Service recovery plays an important role in nowadays relationship marketing. Today, many organisations are facing challenges in the area of customer service and service delivery. It has been found that as the cost of attracting a new customer is more expensive than retaining an existing customer, therefore, organisations are striving to build long-term relationship with existing customers (Fornell and Wernerfelt, 1987; Kotler et al., 2003; Spreng et al., 1995). This approach helps the organisations to keep their existing customers higher the loyalty level towards their businesses and also benefit the customers in enjoying a high level of customer service which is provided by the organisations.

Why do organisations need to implement service recovery programmes?

Service failure happens all the time when organisations provide services to the customers. Although a zero defect product and well-trained service delivery can result in a negative service conflict because of the heterogeneity of customer’s outcome and process expectations. These unavoidable mistakes affect the goal of securing customer base (Chihyung Ok et al., 2007). For customers, service failure means they do not get what they expect to get, whether in term of products or services. For businesses, they are required to rectify customers’ imbalance in equity evaluation (Chihyung Ok et al., 2007). Owing to unavoidable service failures are happened, organisations cannot ignore the importance of cost when the customer is lost (Kristie K. Seawright et al., 2008).

Increasingly profits and lower marketing costs for long-term customers

A research estimated that organisations lost about 50 per cent of their customers every five years (Mach et al., 2000). Most customers feel that complaining to staff when the problem occurs is a waste of time and dissatisfied customers will tell a number of people about the unhappiness they have received from the service provider (Gavin Eccles & Philip Durand, 1998).

Mittal and Lassar (1998) suggested that long-term customers bring more and more profits year after year in almost all service businesses. Loyal customers usually result in lower marketing costs; improve operational efficiency and higher profits. Therefore, the development of service recovery strategy is required for organisations to keep loyal customers.

Service Recovery

What is service recovery?

Service recovery is a process of putting right what went wrong (Gavin Eccles & Philip Durand, 1998), including service providers of all actions taken in order to do their best to resolve the problem that happened in the service failure (Gronroos, 1990) and involved tangible compensation and interaction between employees and customers, and influence customer realisations of the service recovery (Levesque and McDougall, 2000).

The process of service recovery

When service failure happens, service recovery is the primary process of a firm can retain its customers and minimise the costs associated with customer defection and negative word of mouth for harming organisations’ reputation (Kristie K. Seawright et al., 2008).

Degree of primary service failure

Understanding the degree of failure will help service providers to develop efficient and effective service recovery programme to their customers.

* [SUPPLIED ENTRIES]:
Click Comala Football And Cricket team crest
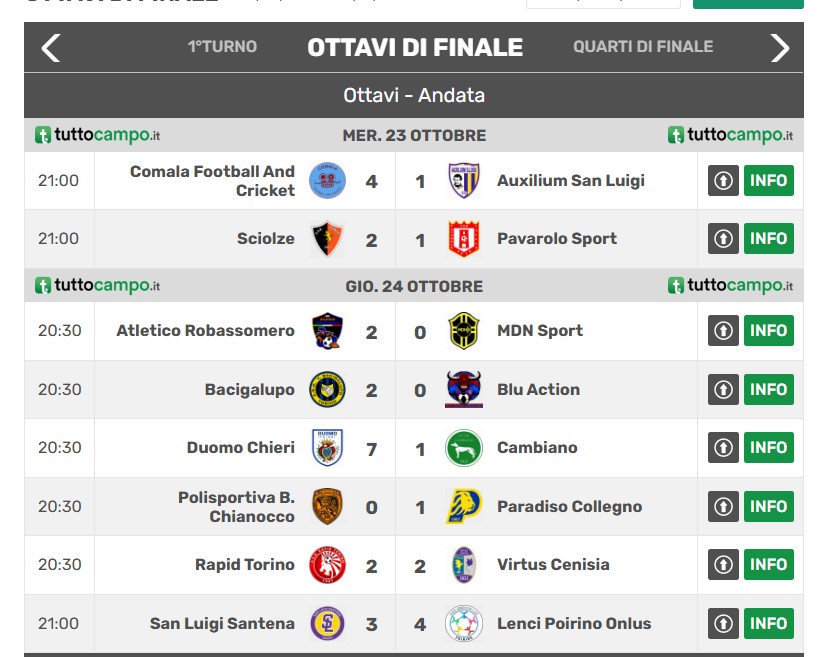This screenshot has height=657, width=825. pyautogui.click(x=327, y=181)
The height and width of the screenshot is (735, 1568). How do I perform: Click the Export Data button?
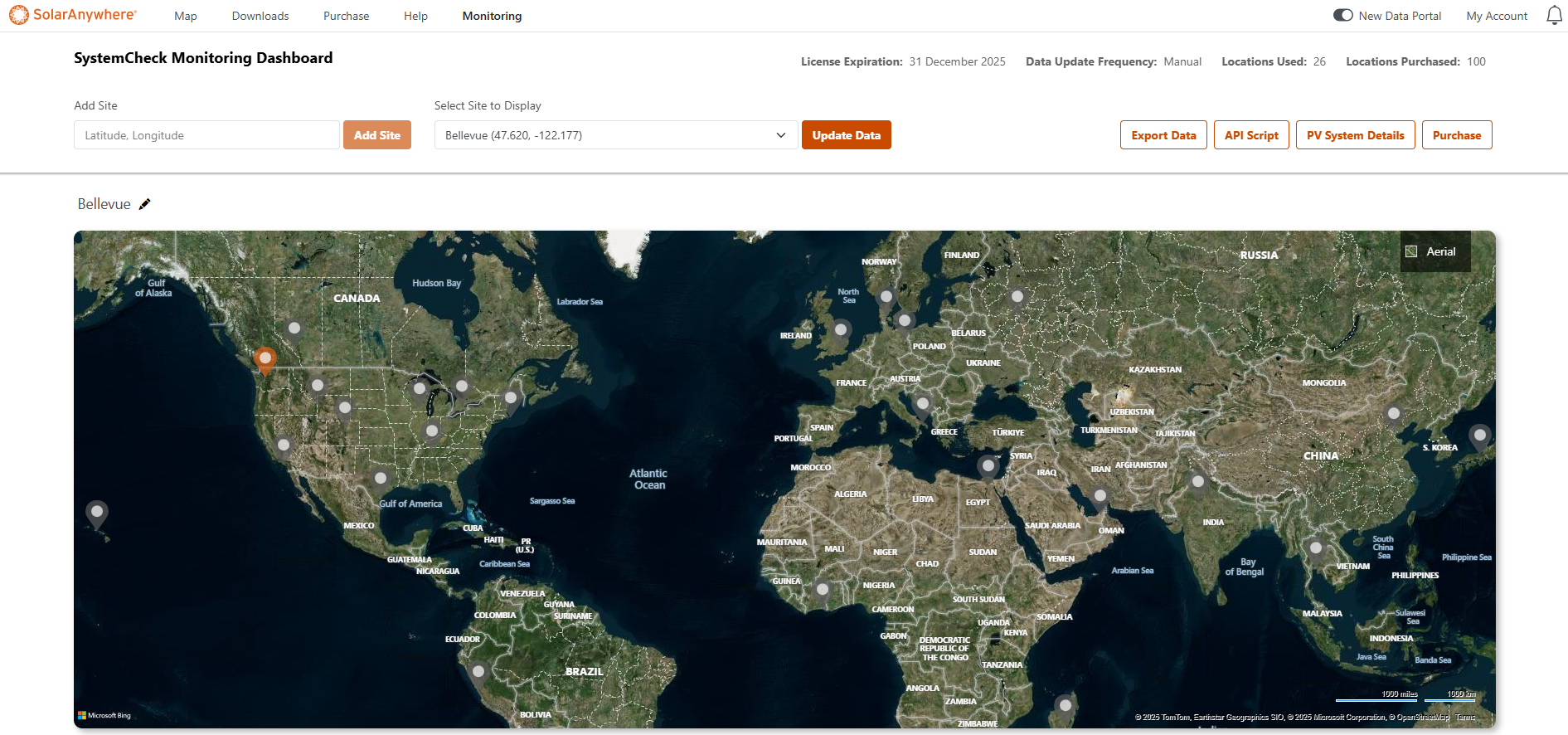(x=1163, y=135)
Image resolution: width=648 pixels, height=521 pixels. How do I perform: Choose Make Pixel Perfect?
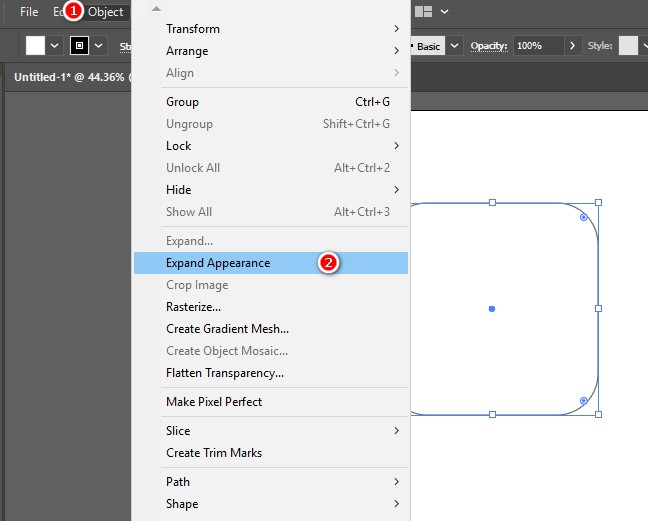coord(214,402)
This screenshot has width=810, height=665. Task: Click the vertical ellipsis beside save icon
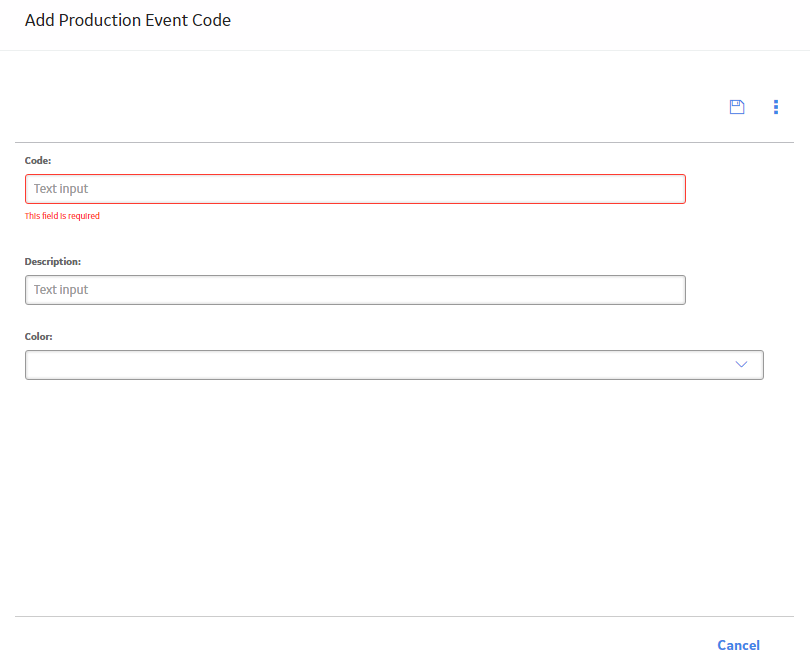click(775, 107)
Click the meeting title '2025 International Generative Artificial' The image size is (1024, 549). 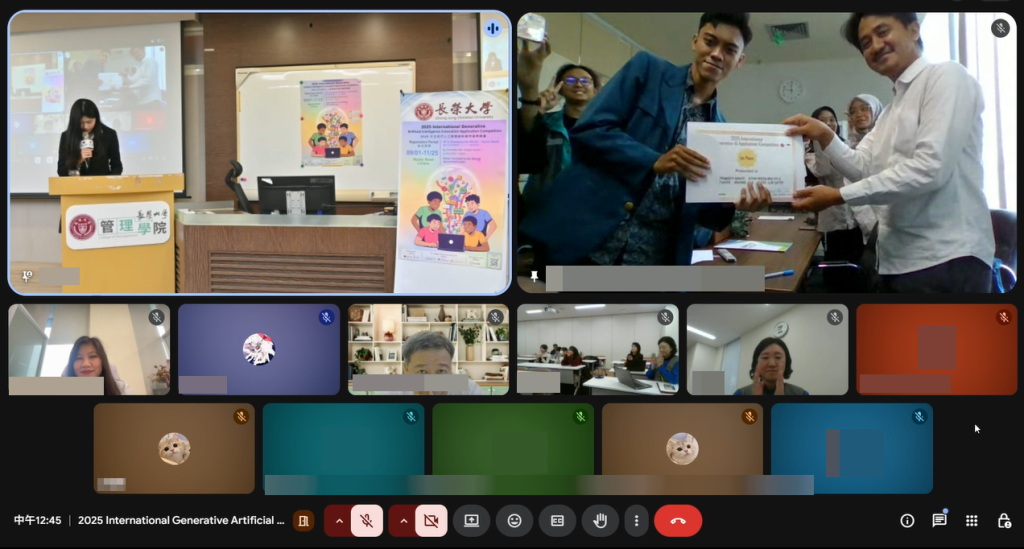[x=181, y=521]
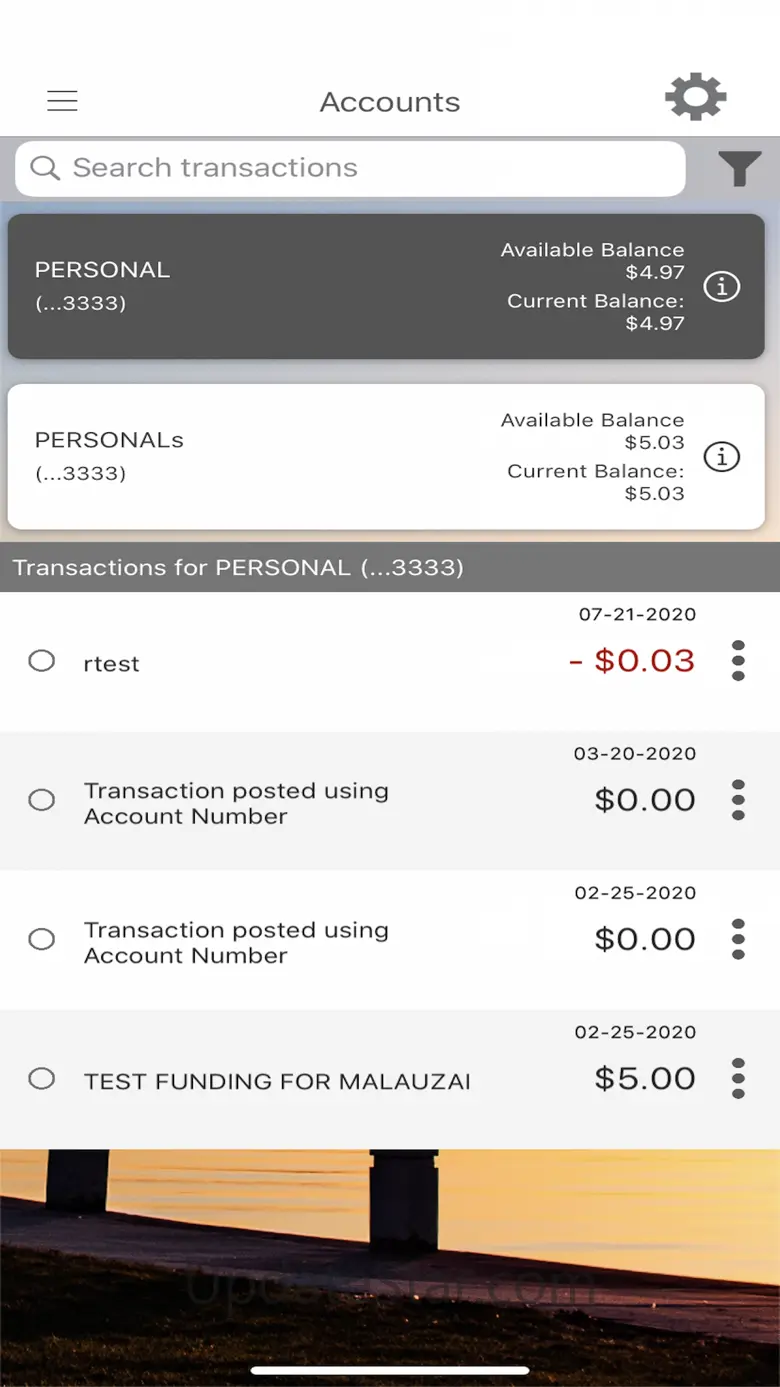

* [JOBS]:
[1] Please copy the part of the passage on service recovery from "The process of" to "to their customers.", word for word.
[2] In the passage on service recovery, what share of their customers did organisations lose every five years, according to the research it cites?
[3] List every outcome that the passage on service recovery says loyal customers usually bring.

* [ANSWERS GIVEN]:
[1]
The process of service recovery

When service failure happens, service recovery is the primary process of a firm can retain its customers and minimise the costs associated with customer defection and negative word of mouth for harming organisations’ reputation (Kristie K. Seawright et al., 2008).

Degree of primary service failure

Understanding the degree of failure will help service providers to develop efficient and effective service recovery programme to their customers.

[2] About 50 per cent of their customers.

[3]
- Lower marketing costs
- Improved operational efficiency
- Higher profits